Prevost was born on March 6, 1766, in Paramus, New Jersey. His father Col. Jacques Marcus Prevost had emigrated from Geneva, Switzerland to Britain with his brother General Augustine Prevost, and rose in the British Army to command British forces in New Jersey and was briefly governor of Georgia during the American Revolutionary War before moving to the British West Indies to recover from his wounds and dying in Jamaica in 1779. His widow (and J.B. Prevost's mother), Theodosia Bartow, was a New Jersey native (only daughter of Theodore Bartow of Shrewsbury) and patriot during that war. In 1782, the widow married Aaron Burr.[1] Burr (who would become Vice President of the United States under Thomas Jefferson) raised Theodosia's sons John and Frederick as his own.

John B. Prevost married Frances Anna Smith, daughter of Rev. Samuel Smith, of Princeton College on February 5, 1799. They had four children: Theodosia Ann Prevost (1801–1864), James Marcus Prevost (1803–1829), Stanhope Prevost (1804–1868) and Frances Prevost Breckinridge (1806–1870).[2]

Public service

Prevost was Recorder of New York City from 1801 to 1804, when President Thomas Jefferson appointed him as one of the first three judges of the Superior Court of the Territory of Orleans.[1] Arriving in New Orleans on October 29, 1804, Prevost opened the Superior Court with a charge to the grand jury on Monday, November 5, 1804.[1] Prevost served alone on that bench from November 5, 1804, for about two years, due to the death and refusal to take office of his fellow judges. In 1808, Prevost resigned from the bench and was replaced by Joshua Lewis of Kentucky. Prevost remained in New Orleans and practiced law for several years.
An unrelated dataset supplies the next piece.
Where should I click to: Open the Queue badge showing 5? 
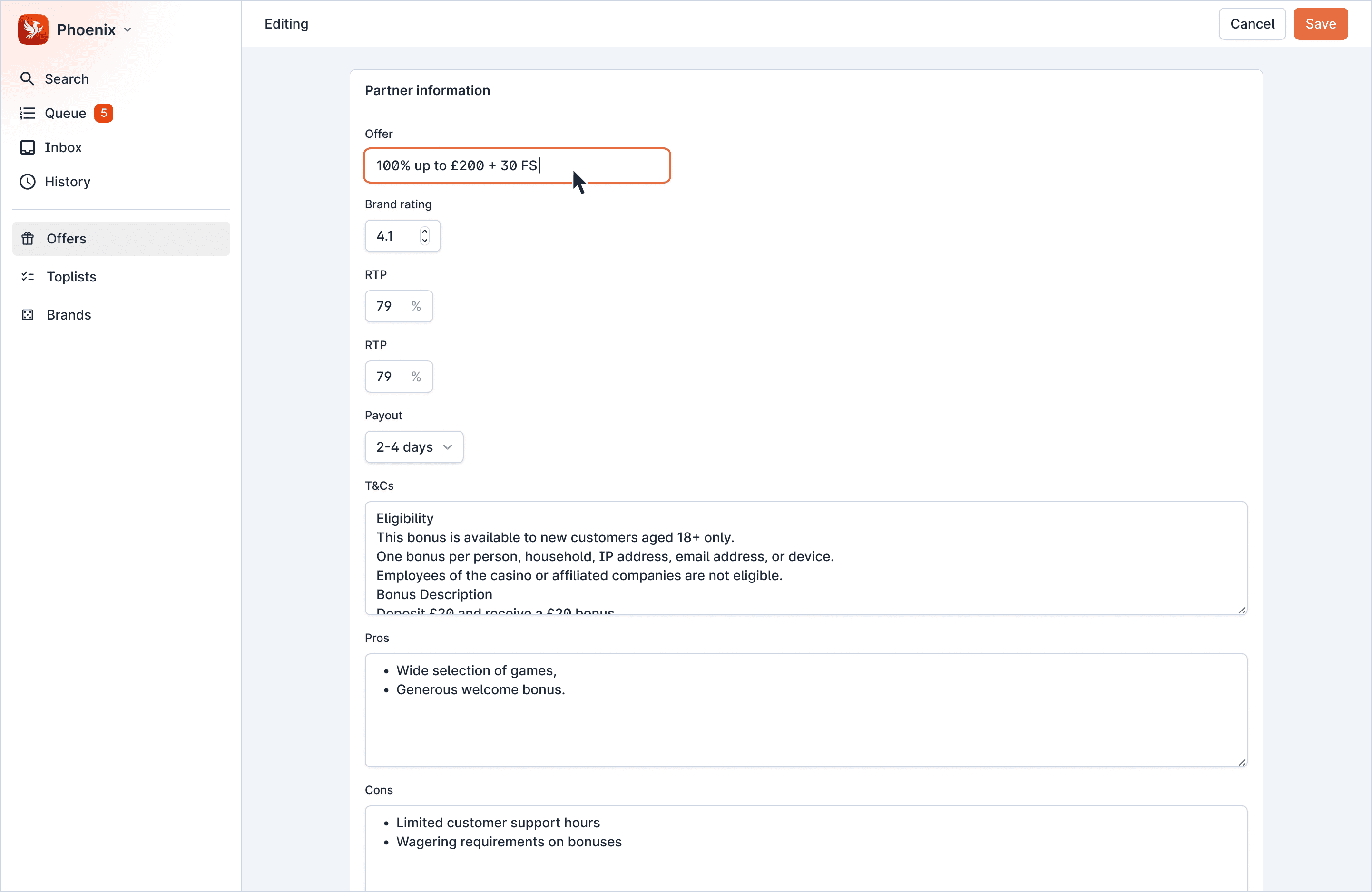(104, 113)
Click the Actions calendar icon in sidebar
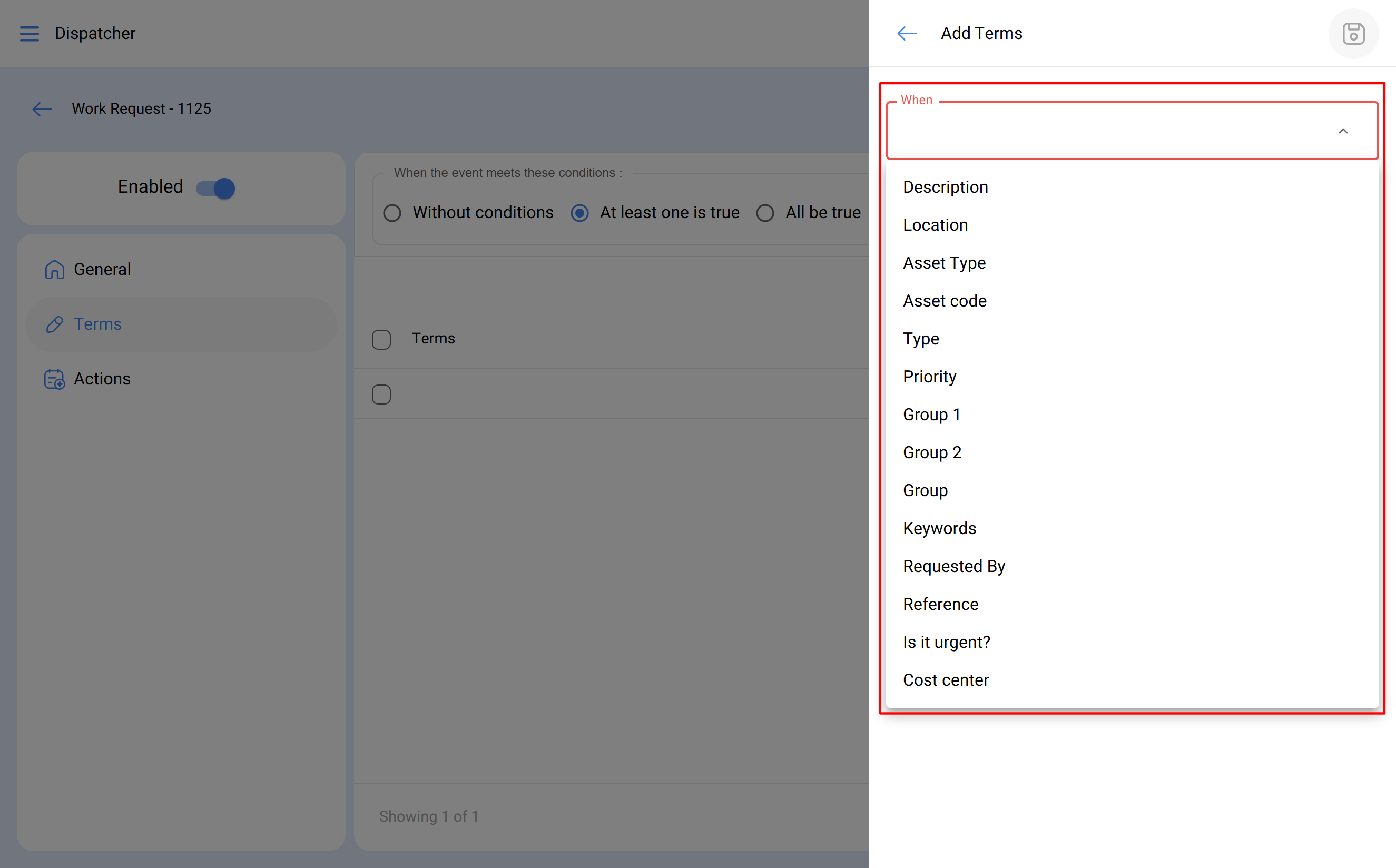 tap(55, 379)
In 1818, President James Monroe appointed Prevost as American Commissioner to examine the state of Spanish colonies in South America. Secretary of State John Quincy Adams tasked Prevost to secure the Oregon Territory as reparations from the British government for the War of 1812 as spelled out in the Treaty of Ghent.

Prevost moved his family to Peru, where he worked until his death on March 5, 1825, although his formal nomination as Chargé d'affaires was withdrawn before the Senate could approve it.[3] His son Stanhope Prevost became a prominent merchant in Lima with Edward McCall (American consul at Lima 1843–1851), married a Peruvian woman and had children, becoming like his father the American consul in Lima (1851–1853) and dying there in 1868. His son Henry S. Prevost (J.B. Prevost's grandson) then liquidated the firm.[4]

References

  1. Celebration of the Centenary of the Supreme Court of Louisiana (March 1, 1913), in John Wymond, Henry Plauché Dart, eds., The Louisiana Historical Quarterly (1922), p. 113.
  2. The New York Genealogical and Biographical Record. New York Genealogical and Biographical Society. 1880.
  3. "John B. Prevost - People - Department History - Office of the Historian".
  4. The Alsop Claim: The Counter Case of the United States of America for and in Behalf of the Original Claimants in this Case, Their Heirs, Assigns, Representatives, and Devisees Versus the Republic of Chile Before His Majesty George V ... Under the Protocol of December 1, 1909. U.S. Government Printing Office. 1910.